I've been doing some PD and teacher education on UDL and the one hurdle that I come across is introducing UDL in an accessible and accurate way. Hitting people with the checkpoints or guidelines early one can be a little overwhelming for them. I came up with a short presentation that begins with: "Think of a teacher who communicates clearly, sparks student interest, and cares about every student in his or her classroom."
Here's a short presentation that builds on that.https://docs.google.com/present/view?id=dhjdmfs_393gkm2kvsf hide
It might be helpful to connect UDL to the prior knowledge and experiences of teachers. Otherwise, I get the impression they think it's just another trend.
Hi Christopher -
I love your intro - it definitely pulls you into the discussion. Everyone can think of a teacher with good communication skills but no or few resources or tools. Thanks for sharing!
I recently asked a high school coach why some teams out perform other teams when the pool of athletes seem so similar. "It's because the coach was able to build and 'sell' a program to which the athletes adhered. The students did the scheduled workouts (versus adding their own or completely ignoring the workout schedule), worked out as a team and worked as a team, supported one another during times of difficulty and celebration, and they built on their knowledge. But, in the end, it's because of the coach. The coach holds it all together."
I share that because I think the story is analogous to the embedding of UDL within any educational environment. You need that singular leader who can focus energy on building a support system for teachers which includes training, teacher-specific examples, and the ability to share ideas/question/concerns. This person also needs to gain the support of the school district leaders (or the school leaders if the implementation is at an individual school level) and continue to "sell" the benefits and outcomes related to UDL.
A good coach rarely works alone. Similarly, quality leadership is often marked by one's ability to recruit other individuals whose skills match the needs of the endeavor. To successfully embed UDL, the person or persons who bring the idea to the district/school need to identify others who can help put into action trainings, the creation of teacher-specific examples, and the establishment of a teacher-focused collaborative environment (virtual, face-to-face, or both). In the school setting, I believe that last component is the most challenging.
The act of sustaining begins on day one. If you're not truly committed to sustaining the effort, why are you beginning? The leader(s) continue(s) to promote UDL, bring in information, and provide multiple examples and input on how it is an effective framework.
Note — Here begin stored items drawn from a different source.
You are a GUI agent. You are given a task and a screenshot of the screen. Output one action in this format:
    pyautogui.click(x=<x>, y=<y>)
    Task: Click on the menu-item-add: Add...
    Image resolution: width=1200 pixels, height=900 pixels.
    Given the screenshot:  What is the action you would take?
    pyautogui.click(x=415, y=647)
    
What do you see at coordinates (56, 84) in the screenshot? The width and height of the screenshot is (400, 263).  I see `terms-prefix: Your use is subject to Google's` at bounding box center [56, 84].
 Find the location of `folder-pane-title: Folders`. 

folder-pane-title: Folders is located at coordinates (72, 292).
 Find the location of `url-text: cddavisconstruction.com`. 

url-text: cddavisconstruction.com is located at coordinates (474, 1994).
The other individuals within the UDL camp continue to create, train, support, receive feedback, and improve on their offerings.
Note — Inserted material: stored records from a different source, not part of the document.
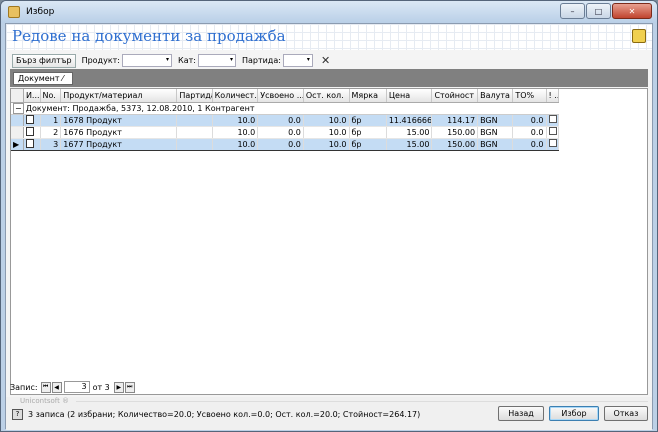 The height and width of the screenshot is (432, 658). What do you see at coordinates (51, 120) in the screenshot?
I see `cell-no: 1` at bounding box center [51, 120].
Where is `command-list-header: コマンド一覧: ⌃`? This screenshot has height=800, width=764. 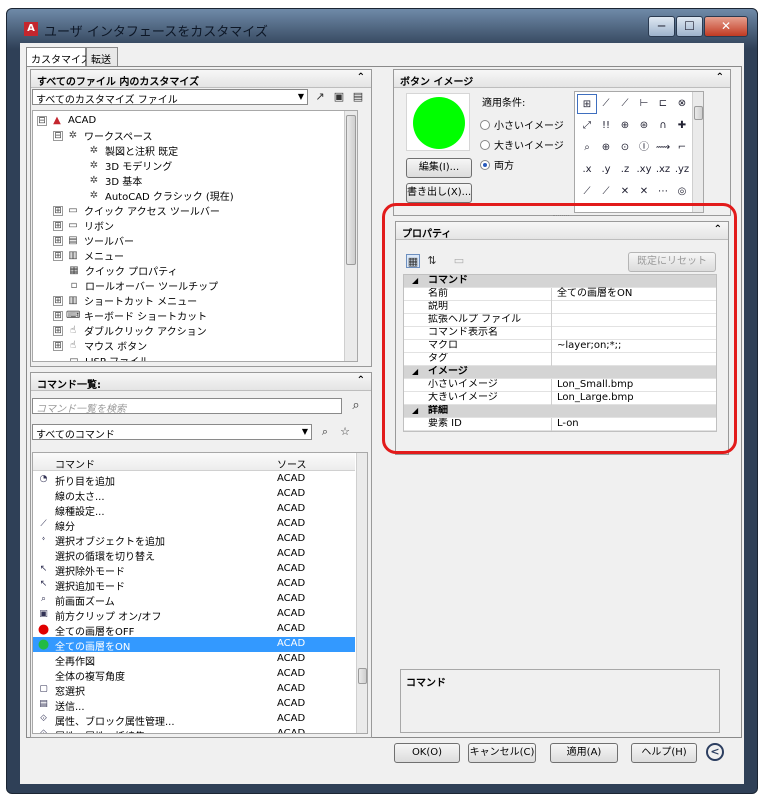 command-list-header: コマンド一覧: ⌃ is located at coordinates (201, 382).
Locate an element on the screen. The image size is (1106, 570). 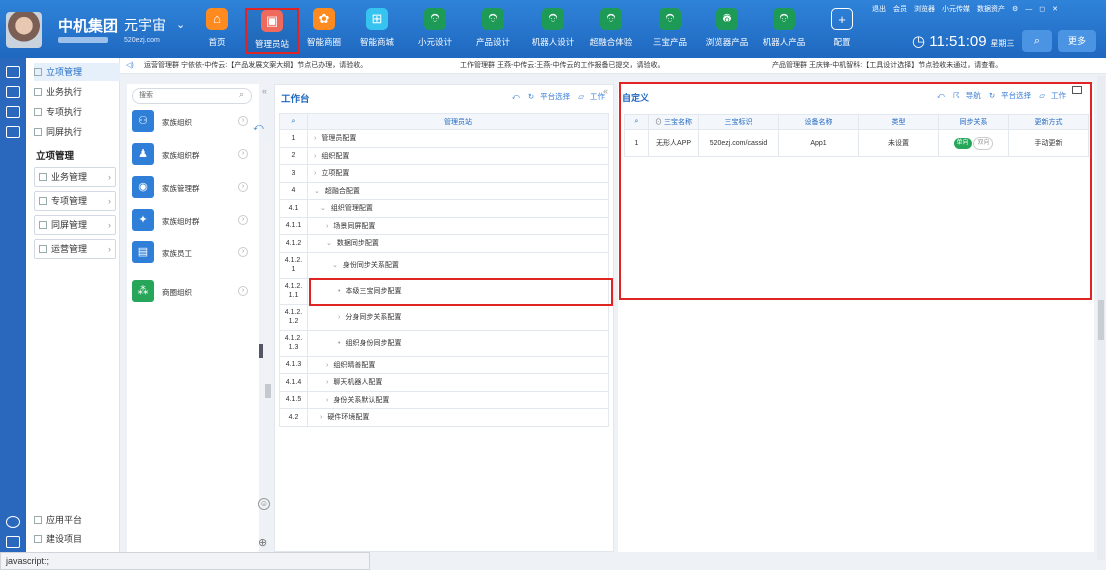
row-label: 硬件环境配置 is located at coordinates (348, 418).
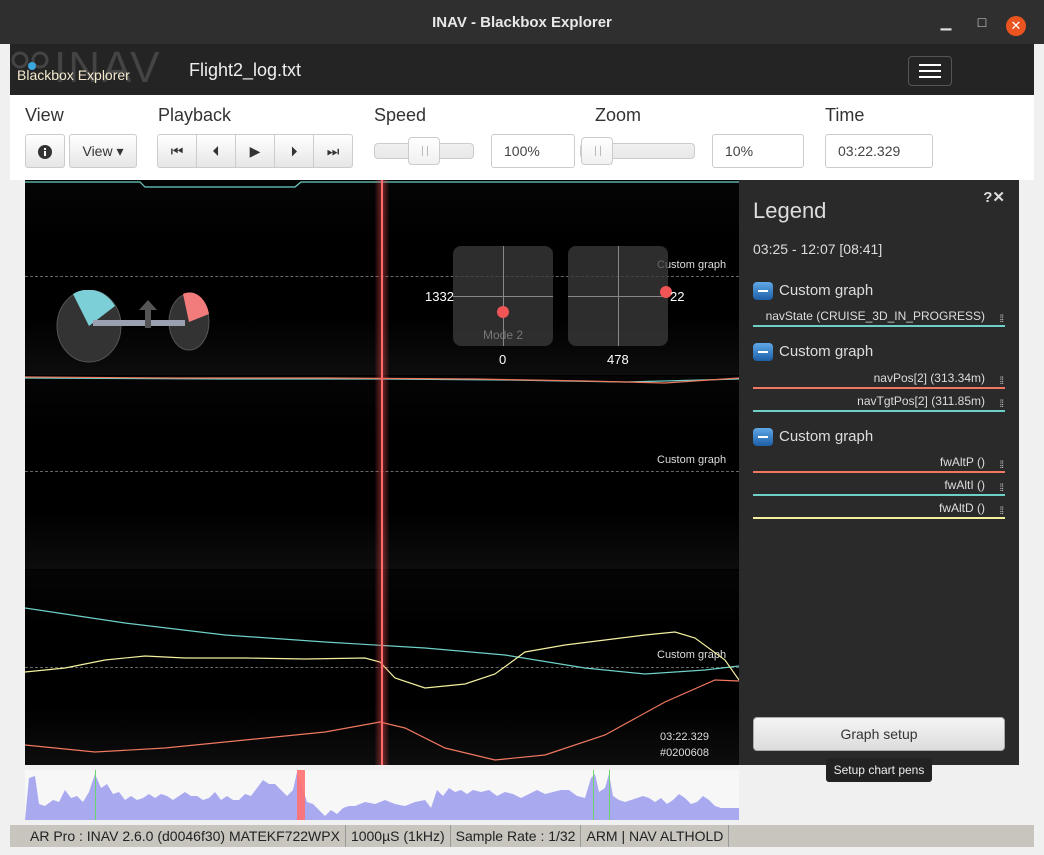  Describe the element at coordinates (879, 734) in the screenshot. I see `graph-setup-button: Graph setup` at that location.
Scaling up also occurs at both of these levels. As UDL becomes a recognized guide for curricular design, educators are more likely to accept that UDL can guide all other curricular decisions. However, it takes the leader(s) to establish this connection.
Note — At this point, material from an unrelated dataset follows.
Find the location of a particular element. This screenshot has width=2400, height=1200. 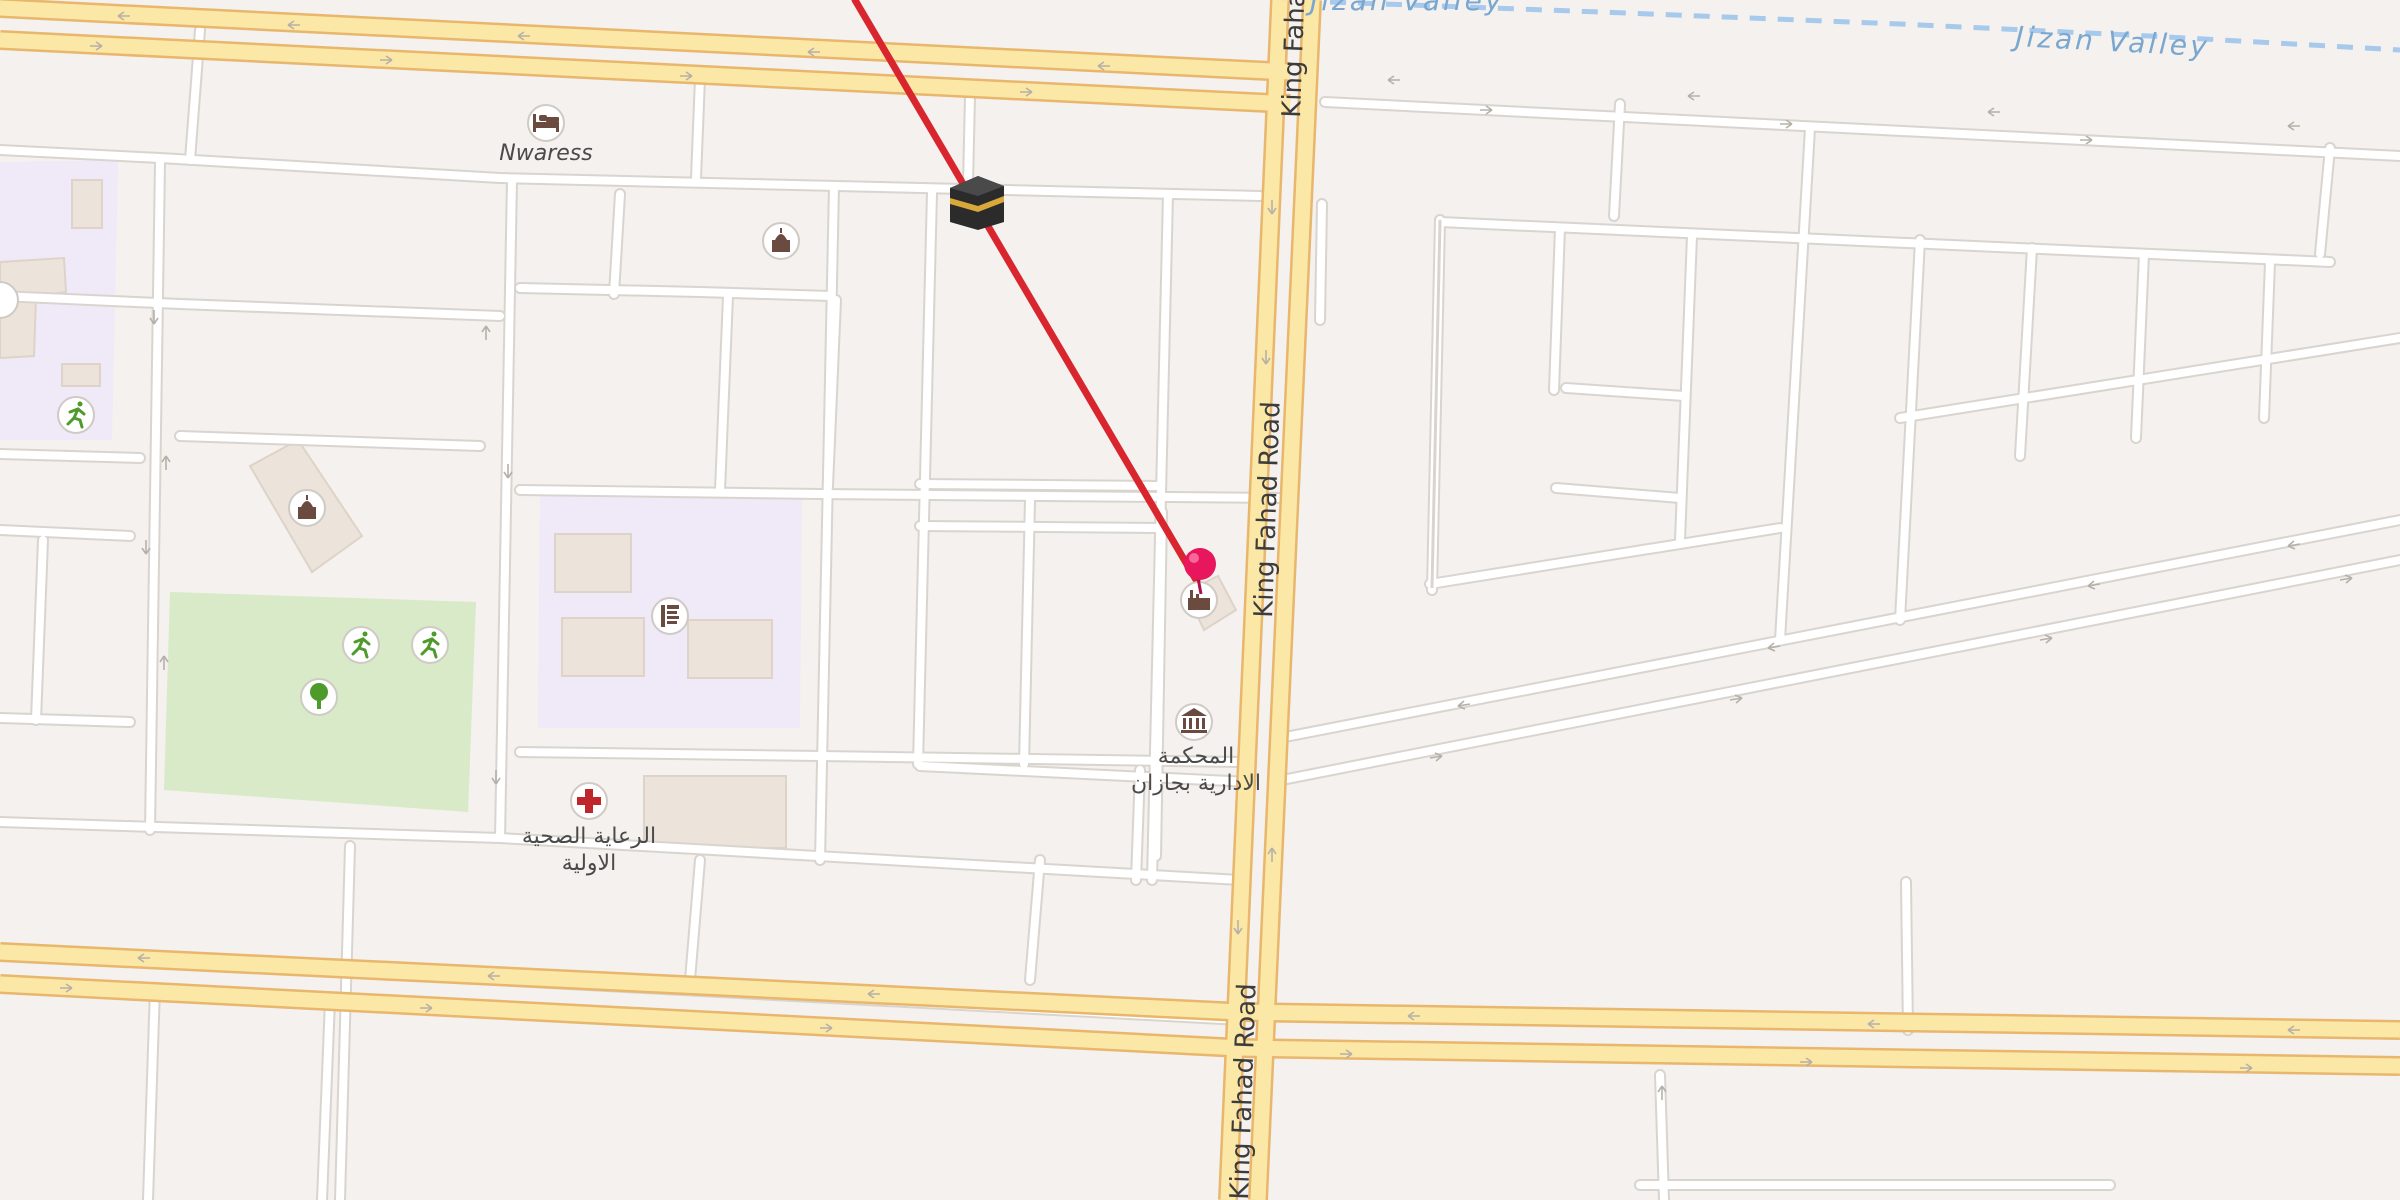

The level of UDL-specific direct instruction/training will continue to evolve with district initiatives, state level mandates and federal changes. Though the instruction and training might change to meet the requirements placed on teachers by these entities, UDL remains the constant. The framework provides a stability to which teachers can connect and rely.
Fantastic insights, Loui - from one who's really been there doing it. I believe that implementation is about creating and building a team of passionate comrades who see the vision and help to support each other in accomplishing it. It's also true, I think, that a great leader quickly looks to expand the commitment horizontally so that should he or she leave, there are others prepared to step into the leadership role and carry on toward acheiving the vision. Too often, when a strong education leader moves on, no one steps in to carry the flag to the finish line. That tells me that the level of commitment was not deep enough or widespread enough within the school community.
What do others think?
The 'evocative title" part is a little intimidating, but I will re-post it just for you, Don. :)
I believe breaking down UDL principals into instructional practices, environment, classroom curriculum materials/resources, technology, etc and then focus on building teachers skills in each area in a structured manner is the best way to approach the development of UDL in schools. Having teachers learn one component at a time,building strong leaders in certain areas is the best way to approach this.